(TASK PROMPT)
Under no circumstances alter the records; copy each one exactly.

[SOURCE INFORMATION — start]

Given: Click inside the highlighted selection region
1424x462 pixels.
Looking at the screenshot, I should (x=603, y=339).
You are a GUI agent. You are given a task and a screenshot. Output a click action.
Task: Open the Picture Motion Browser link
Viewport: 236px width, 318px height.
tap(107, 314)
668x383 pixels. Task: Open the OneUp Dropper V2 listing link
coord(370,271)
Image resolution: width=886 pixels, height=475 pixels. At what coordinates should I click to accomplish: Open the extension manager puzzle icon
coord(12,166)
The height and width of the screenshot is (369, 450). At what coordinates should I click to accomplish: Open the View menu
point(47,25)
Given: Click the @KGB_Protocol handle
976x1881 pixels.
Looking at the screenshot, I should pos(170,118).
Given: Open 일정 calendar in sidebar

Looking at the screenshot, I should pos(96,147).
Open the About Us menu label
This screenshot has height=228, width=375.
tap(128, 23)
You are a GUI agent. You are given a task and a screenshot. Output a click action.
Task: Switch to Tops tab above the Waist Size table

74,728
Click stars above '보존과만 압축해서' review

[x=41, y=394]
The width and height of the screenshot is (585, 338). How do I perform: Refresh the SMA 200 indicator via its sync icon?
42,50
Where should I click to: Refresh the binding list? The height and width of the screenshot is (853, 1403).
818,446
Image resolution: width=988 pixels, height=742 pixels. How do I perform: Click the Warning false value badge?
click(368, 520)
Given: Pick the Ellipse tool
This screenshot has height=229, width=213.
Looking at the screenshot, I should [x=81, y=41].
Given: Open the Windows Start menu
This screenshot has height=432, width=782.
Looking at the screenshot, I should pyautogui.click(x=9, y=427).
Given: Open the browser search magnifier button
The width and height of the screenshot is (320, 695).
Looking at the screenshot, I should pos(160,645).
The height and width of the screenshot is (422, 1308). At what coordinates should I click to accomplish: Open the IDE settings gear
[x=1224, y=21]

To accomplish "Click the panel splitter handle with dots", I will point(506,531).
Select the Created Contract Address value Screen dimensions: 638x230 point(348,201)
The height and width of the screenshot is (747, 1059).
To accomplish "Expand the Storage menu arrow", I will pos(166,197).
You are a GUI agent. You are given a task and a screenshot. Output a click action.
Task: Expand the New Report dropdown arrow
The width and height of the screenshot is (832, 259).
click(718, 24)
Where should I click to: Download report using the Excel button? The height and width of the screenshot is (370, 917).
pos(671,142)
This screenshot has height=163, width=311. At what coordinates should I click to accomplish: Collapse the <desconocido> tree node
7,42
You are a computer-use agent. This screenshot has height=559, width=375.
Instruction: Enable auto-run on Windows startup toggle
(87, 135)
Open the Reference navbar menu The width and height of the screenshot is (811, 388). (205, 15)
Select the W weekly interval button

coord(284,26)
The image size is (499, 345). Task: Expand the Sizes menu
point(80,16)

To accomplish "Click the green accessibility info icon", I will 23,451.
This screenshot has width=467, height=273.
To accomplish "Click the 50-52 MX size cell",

[SOURCE INFORMATION — finish]

(WRITTEN SOLUTION)
Given: Click inside the highlighted selection region
1424x462 pixels.
Looking at the screenshot, I should (x=603, y=339).
You are a GUI agent. You are given a task and a screenshot. Output a click action.
Task: Open the Picture Motion Browser link
Viewport: 236px width, 318px height.
tap(107, 314)
668x383 pixels. Task: Open the OneUp Dropper V2 listing link
coord(370,271)
Image resolution: width=886 pixels, height=475 pixels. At what coordinates should I click to accomplish: Open the extension manager puzzle icon
coord(12,166)
The height and width of the screenshot is (369, 450). At what coordinates should I click to accomplish: Open the View menu
point(47,25)
Given: Click the @KGB_Protocol handle
976x1881 pixels.
Looking at the screenshot, I should pos(170,118).
Given: Open 일정 calendar in sidebar

Looking at the screenshot, I should pos(96,147).
Open the About Us menu label
This screenshot has height=228, width=375.
tap(128, 23)
You are a GUI agent. You are given a task and a screenshot. Output a click action.
Task: Switch to Tops tab above the Waist Size table

74,728
Click stars above '보존과만 압축해서' review

[x=41, y=394]
The width and height of the screenshot is (585, 338). How do I perform: Refresh the SMA 200 indicator via its sync icon?
42,50
Where should I click to: Refresh the binding list? The height and width of the screenshot is (853, 1403).
818,446
Image resolution: width=988 pixels, height=742 pixels. How do I perform: Click the Warning false value badge?
click(368, 520)
Given: Pick the Ellipse tool
This screenshot has height=229, width=213.
Looking at the screenshot, I should [x=81, y=41].
Given: Open the Windows Start menu
This screenshot has height=432, width=782.
Looking at the screenshot, I should pyautogui.click(x=9, y=427).
Given: Open the browser search magnifier button
The width and height of the screenshot is (320, 695).
Looking at the screenshot, I should pos(160,645).
The height and width of the screenshot is (422, 1308). At what coordinates should I click to accomplish: Open the IDE settings gear
[x=1224, y=21]

To accomplish "Click the panel splitter handle with dots", I will point(506,531).
Select the Created Contract Address value Screen dimensions: 638x230 point(348,201)
The height and width of the screenshot is (747, 1059).
To accomplish "Expand the Storage menu arrow", I will pos(166,197).
You are a GUI agent. You are given a task and a screenshot. Output a click action.
Task: Expand the New Report dropdown arrow
The width and height of the screenshot is (832, 259).
click(718, 24)
Where should I click to: Download report using the Excel button? The height and width of the screenshot is (370, 917).
pos(671,142)
This screenshot has height=163, width=311. At what coordinates should I click to accomplish: Collapse the <desconocido> tree node
7,42
You are a computer-use agent. This screenshot has height=559, width=375.
Instruction: Enable auto-run on Windows startup toggle
(87, 135)
Open the Reference navbar menu The width and height of the screenshot is (811, 388). (205, 15)
Select the W weekly interval button

coord(284,26)
The image size is (499, 345). Task: Expand the Sizes menu
point(80,16)

To accomplish "Click the green accessibility info icon", I will 23,451.
This screenshot has width=467, height=273.
To accomplish "Click the 50-52 MX size cell",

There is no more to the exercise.